WHAT YOU SHOULD DO:
The data below is to be repeated in full, exactly as given.

........

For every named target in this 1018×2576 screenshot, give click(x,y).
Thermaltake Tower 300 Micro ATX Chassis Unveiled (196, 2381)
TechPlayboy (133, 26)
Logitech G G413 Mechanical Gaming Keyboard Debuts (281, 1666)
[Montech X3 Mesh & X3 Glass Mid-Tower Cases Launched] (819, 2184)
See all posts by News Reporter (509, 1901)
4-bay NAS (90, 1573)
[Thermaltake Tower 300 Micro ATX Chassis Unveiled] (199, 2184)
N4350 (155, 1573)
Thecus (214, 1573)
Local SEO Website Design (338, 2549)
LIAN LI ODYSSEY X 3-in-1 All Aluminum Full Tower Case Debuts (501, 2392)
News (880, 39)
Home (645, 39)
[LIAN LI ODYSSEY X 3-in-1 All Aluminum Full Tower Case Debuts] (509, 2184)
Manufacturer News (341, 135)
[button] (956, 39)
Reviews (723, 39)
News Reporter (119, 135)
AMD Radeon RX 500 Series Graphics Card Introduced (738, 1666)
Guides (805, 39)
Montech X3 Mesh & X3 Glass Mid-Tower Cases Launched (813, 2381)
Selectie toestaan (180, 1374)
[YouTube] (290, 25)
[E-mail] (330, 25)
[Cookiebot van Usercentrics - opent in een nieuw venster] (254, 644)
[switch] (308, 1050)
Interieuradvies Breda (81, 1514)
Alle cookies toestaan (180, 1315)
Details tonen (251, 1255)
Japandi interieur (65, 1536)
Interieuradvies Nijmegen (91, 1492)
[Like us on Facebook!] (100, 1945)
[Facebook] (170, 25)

........

ANSWER BELOW:
For every named target in this 1018×2576 screenshot, give click(x,y).
Thermaltake Tower 300 Micro ATX Chassis Unveiled (196, 2381)
TechPlayboy (133, 26)
Logitech G G413 Mechanical Gaming Keyboard Debuts (281, 1666)
[Montech X3 Mesh & X3 Glass Mid-Tower Cases Launched] (819, 2184)
See all posts by News Reporter (509, 1901)
4-bay NAS (90, 1573)
[Thermaltake Tower 300 Micro ATX Chassis Unveiled] (199, 2184)
N4350 (155, 1573)
Thecus (214, 1573)
Local SEO Website Design (338, 2549)
LIAN LI ODYSSEY X 3-in-1 All Aluminum Full Tower Case Debuts (501, 2392)
News (880, 39)
Home (645, 39)
[LIAN LI ODYSSEY X 3-in-1 All Aluminum Full Tower Case Debuts] (509, 2184)
Manufacturer News (341, 135)
[button] (956, 39)
Reviews (723, 39)
News Reporter (119, 135)
AMD Radeon RX 500 Series Graphics Card Introduced (738, 1666)
Guides (805, 39)
Montech X3 Mesh & X3 Glass Mid-Tower Cases Launched (813, 2381)
Selectie toestaan (180, 1374)
[YouTube] (290, 25)
[E-mail] (330, 25)
[Cookiebot van Usercentrics - opent in een nieuw venster] (254, 644)
[switch] (308, 1050)
Interieuradvies Breda (81, 1514)
Alle cookies toestaan (180, 1315)
Details tonen (251, 1255)
Japandi interieur (65, 1536)
Interieuradvies Nijmegen (91, 1492)
[Like us on Facebook!] (100, 1945)
[Facebook] (170, 25)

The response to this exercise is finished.